A possible extension of the data analysis work presented in this paper may leverage machine learning models to explore the predictive power of mobility parameters and joint-pain map on disease severity. The joint-pain map contains the most direct indication of the level of pain in each joint. It may be beneficial to consider combinations of the pain levels of multiple joints reported through the joint-pain map that would better reflect the mechanisms involved in different types of movement. Again, machine learning techniques could be used to define the relevant weighting to generate the combination providing the best prediction of overall pain scores.
In summary, this work presented methodologies developed for the analysis of iPhone-captured time-series data collected during objective activity tasks on wrist motion and walking. Movement-specific processing based on various learning algorithms was successfully applied to assess data quality, extract measures of interest, and compare these to participant-reported pain. This feasibility study for fully remote real-world data collection resulted in encouraging trends suggesting that iPhone sensor data can provide meaningful information on functional ability in patients suffering from RA, including sensitivity to disease severity. Such information may contribute to a better understanding of patients’ overall quality of life. Further investigation and improvement to data acquisition schemes would be needed to confirm these observations. This includes prospective testing and changes to the design of the objective tasks to reduce variability and therefore increase data quality along with output measures’ accuracy.
The authors are very grateful to all participants who used the app, for their time and generous input to the study. The authors also wish to acknowledge the contributions of Possible Mobile, who developed the PARADE app.
Statement of Ethics
This study (study number 205718) was sponsored by GSK (GlaxoSmithKline plc., London, United Kingdom) and approved by the Quorum institutional review board (Quorum Review Inc., Seattle, WA, USA). Electronic informed consent was obtained from study participants, in compliance with Title 21 of the Code of Federal Regulations Part 11 (21CP11). GSK designed the study; contributed to the collection, analysis, and interpretation of the data; and supported the authors in the development of the manuscript. GSK is committed to publicly disclosing the results of GSK-sponsored clinical research that evaluates GSK medicines and, as such, was involved in the decision to submit the manuscript for publication.

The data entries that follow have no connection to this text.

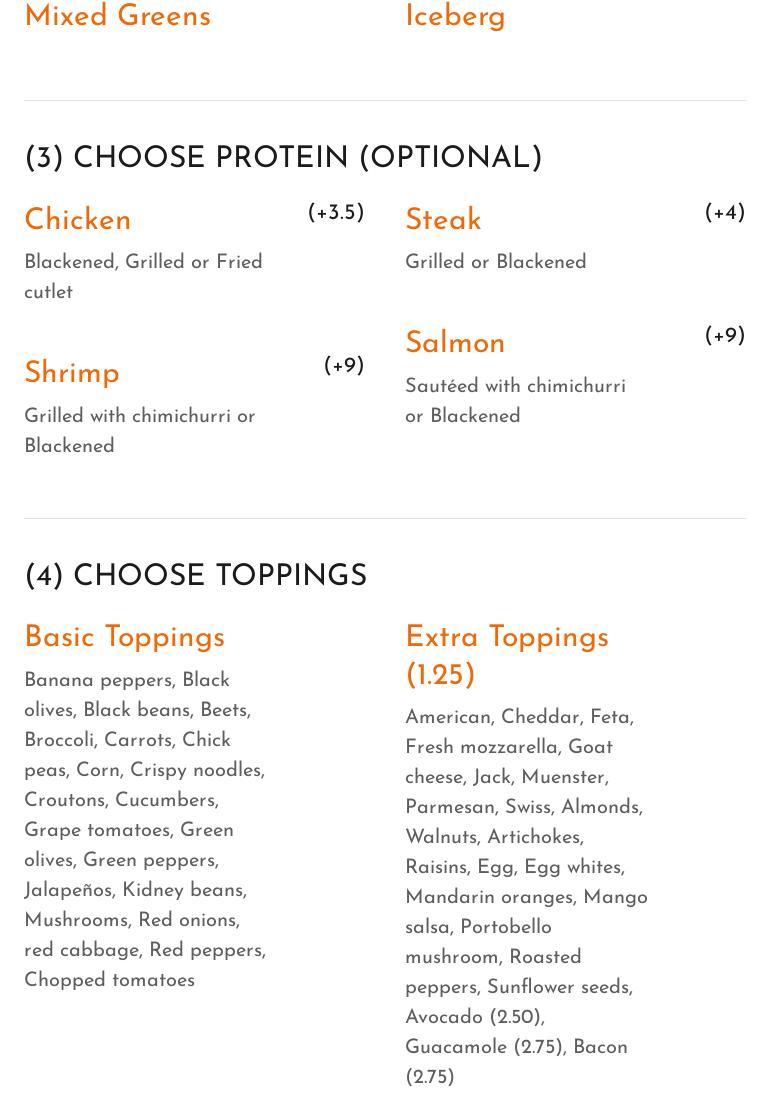Image resolution: width=770 pixels, height=1108 pixels.
Task: Choose the Iceberg lettuce option
Action: (x=455, y=17)
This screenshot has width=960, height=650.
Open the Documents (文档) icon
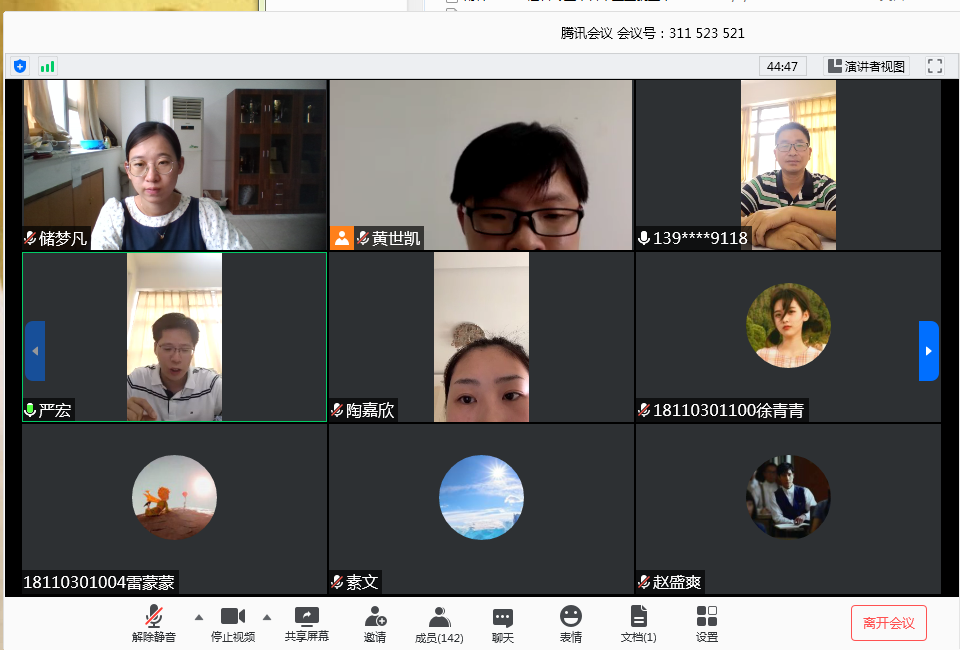[x=638, y=623]
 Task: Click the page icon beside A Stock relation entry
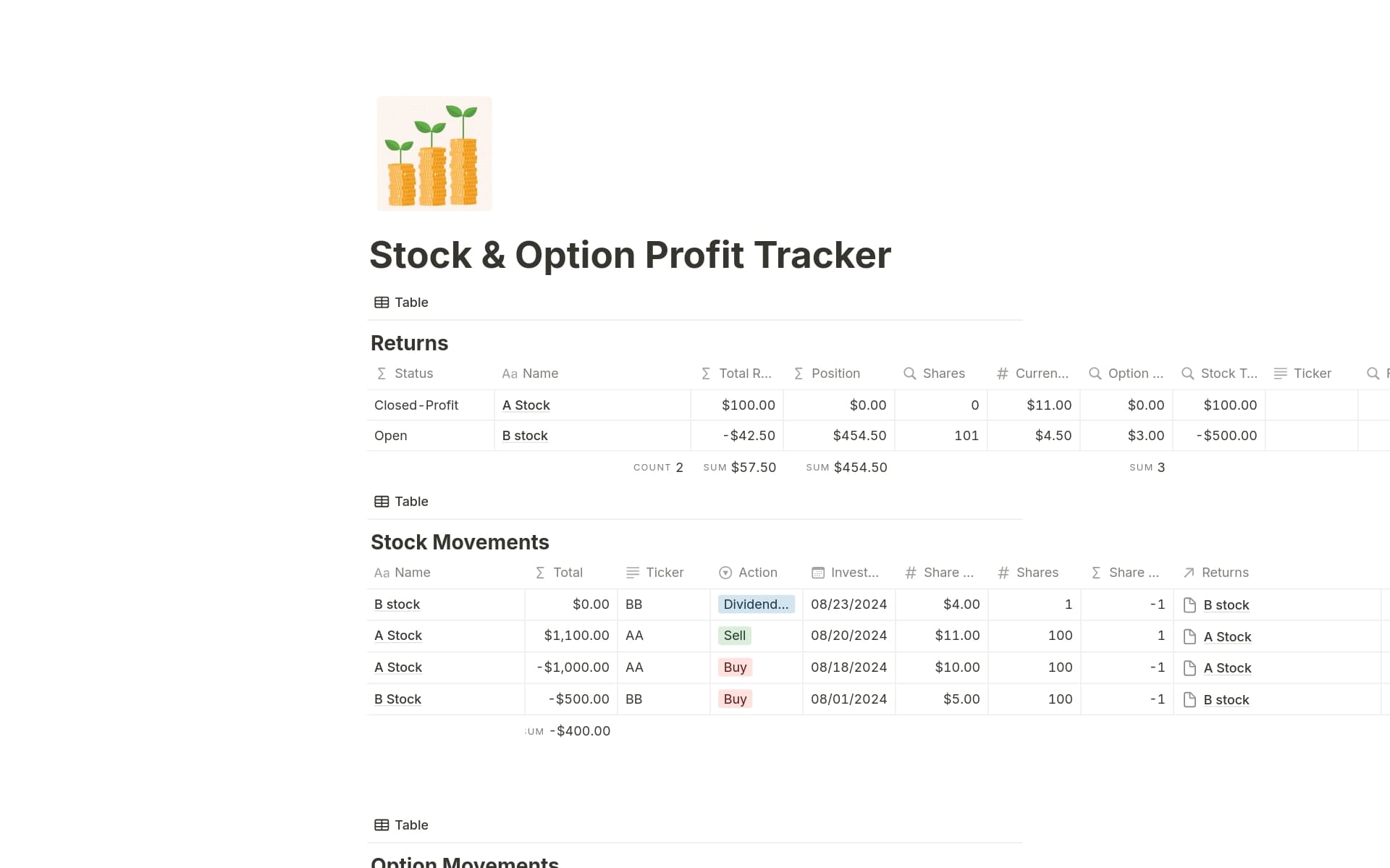point(1189,636)
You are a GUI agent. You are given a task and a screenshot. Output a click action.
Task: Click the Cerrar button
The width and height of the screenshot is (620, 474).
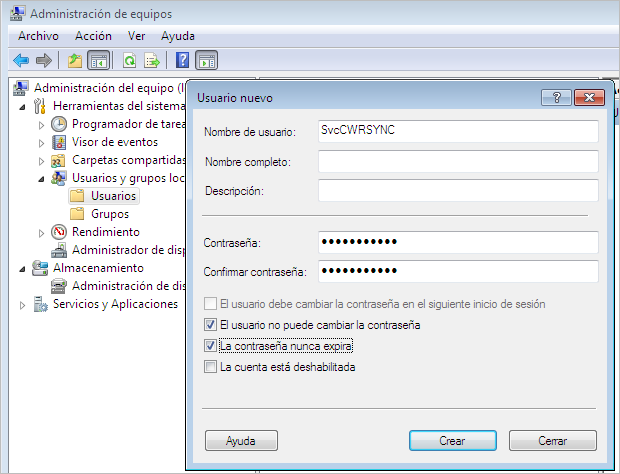552,440
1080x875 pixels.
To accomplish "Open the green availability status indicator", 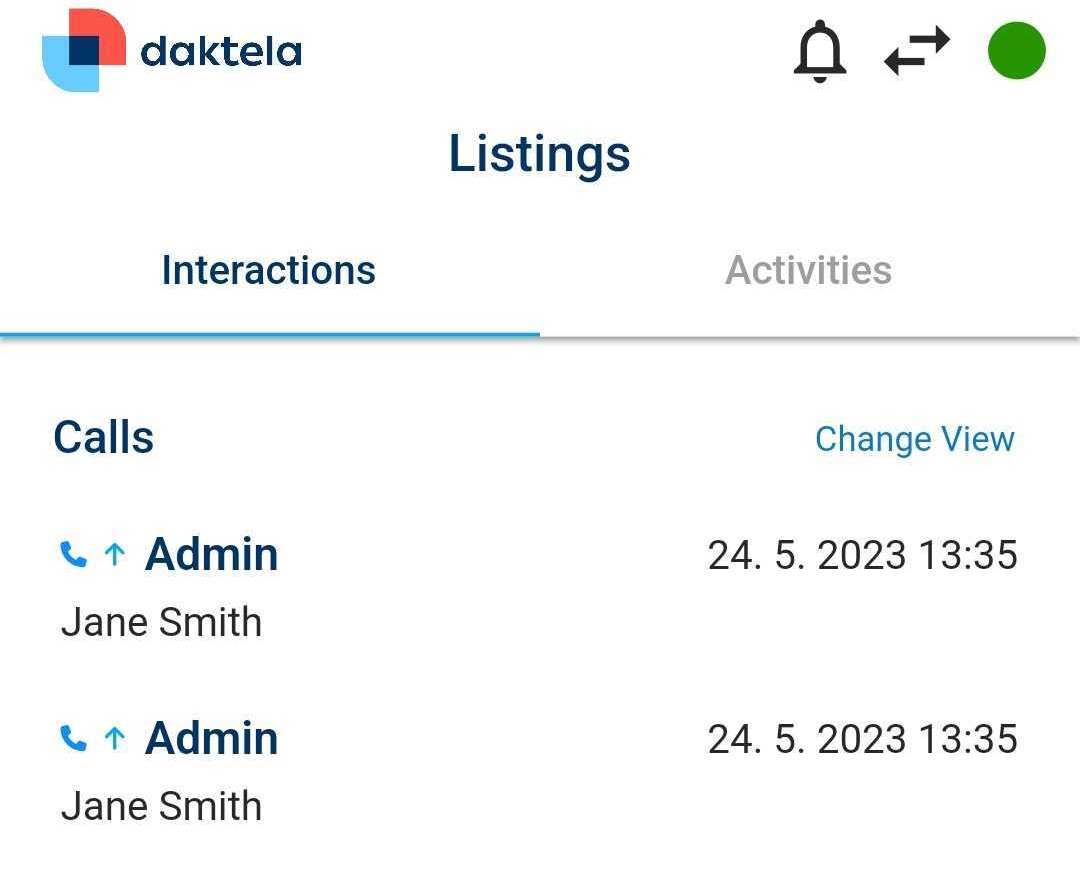I will coord(1016,50).
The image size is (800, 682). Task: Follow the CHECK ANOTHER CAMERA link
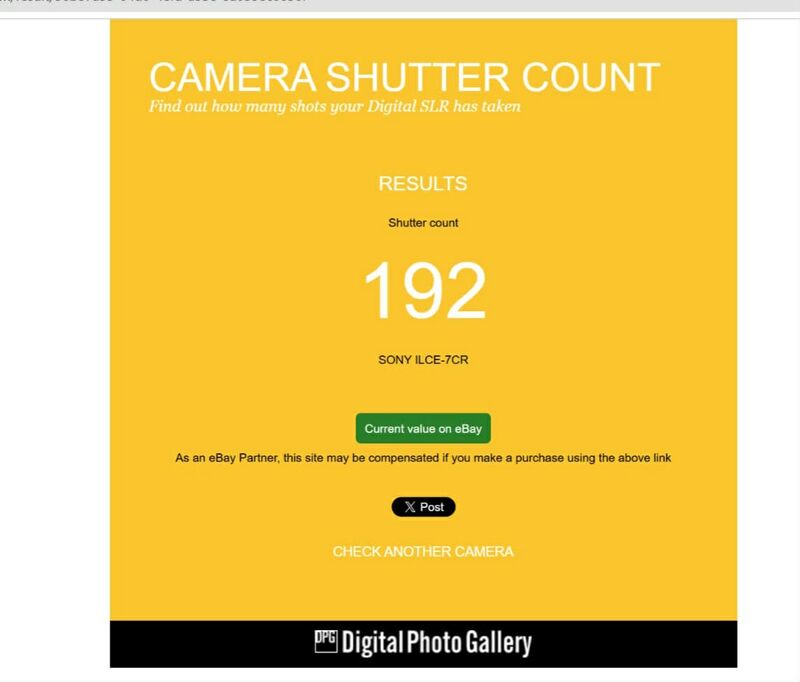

At the time of the study, V.H., L.G.-G., E.Q., R.W., and M.C. were employees of GSK (GlaxoSmithKline plc., London, United Kingdom) and held shares; at the time of submission, E.Q. and M.C. are no longer with GSK. A.P., A.M., J.L., A.H., and P.B. have no conflicts of interest to declare.
This study was entirely funded by GSK (GlaxoSmithKline plc., London, United Kingdom).
V.H. edited the manuscript, supervised the whole data analytics work, generated code for the wrist ROM computation, and processed the study data. L.G.-G., E.Q., and P.B. provided input to the data analytics work and supervised the methodology design. J.L. and A.H. generated code for the wrist data analysis (including pre-processing and ROM computation). A.M. and A.P. designed and developed the methodology for walk test data processing (including pre-processing and gait parametrization). M.C., R.W., and E.Q. designed and managed the PARADE study. All authors provided input and comments to the manuscript.